## How to design two different neural nets for actor and critic RL?

3

In order to have an actor critic RL model there are two things to be satisfied .

1. Value approximation function should converge to a local minimum

$$\sum_s d^{\pi}(s) \sum_a \pi(s,a)[Q^{\pi}(s,a) - f_w(s,a)]\frac{\partial f_w(s,a)}{\partial w} = 0$$

1. The following condition should be satisfied with the parameterization

$$\frac{\partial f_w(s,a)}{\partial w} = \frac{\partial \pi(s,a)}{\partial \theta} \frac{1}{ \pi(s,a)}$$

So specifically how can we design a model to meet the second condition?

Update

here I want to highlight the value function approximation in actor-critic methods . We need to optimize the critic also as we did for the Q learning but following the on policy which is taking the TD error according to the actor. Here I will put the final equation of actor critic.

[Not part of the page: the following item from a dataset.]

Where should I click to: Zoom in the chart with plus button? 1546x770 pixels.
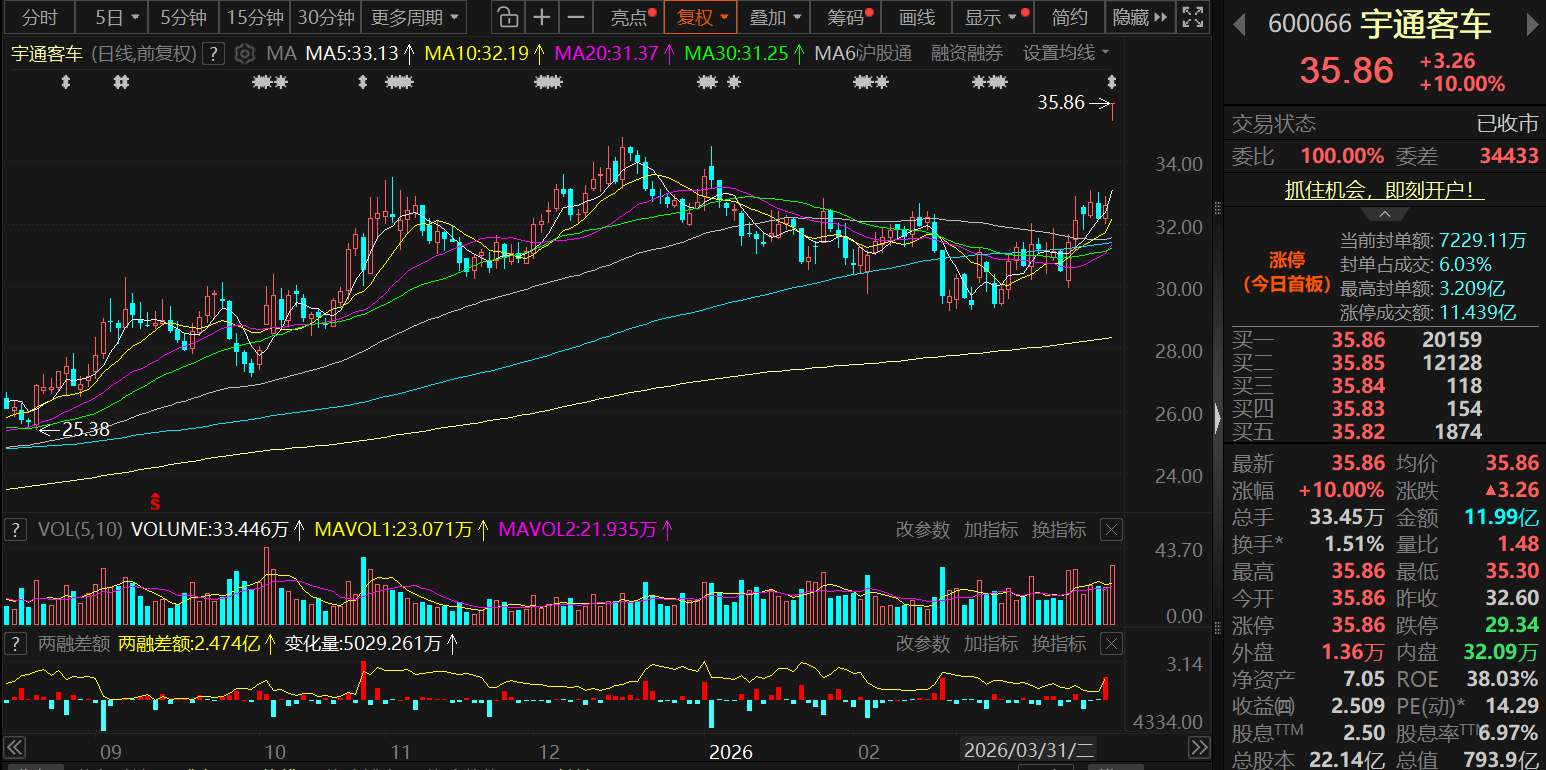click(542, 17)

Here simply we can take the critic neural net's output as the state value function or the f above. So how to satisfy the condition 2 ?

May I ask why you are interested in on-policy critic form? Also how do you intend to train the critic's NN on-policy? – Constantinos – 2017-12-09T20:40:49.887

3

There are many papers out there that deal with neural networks and RL. This blog will give a very good insight on a Policy Gradient Network: Deep RL with PG

Now for your question. You really need to be familiar on how we train a neural network. A simple one for classification. If you check the derivations and how the weights are getting updated things will be very clear to you on how you can implement the above.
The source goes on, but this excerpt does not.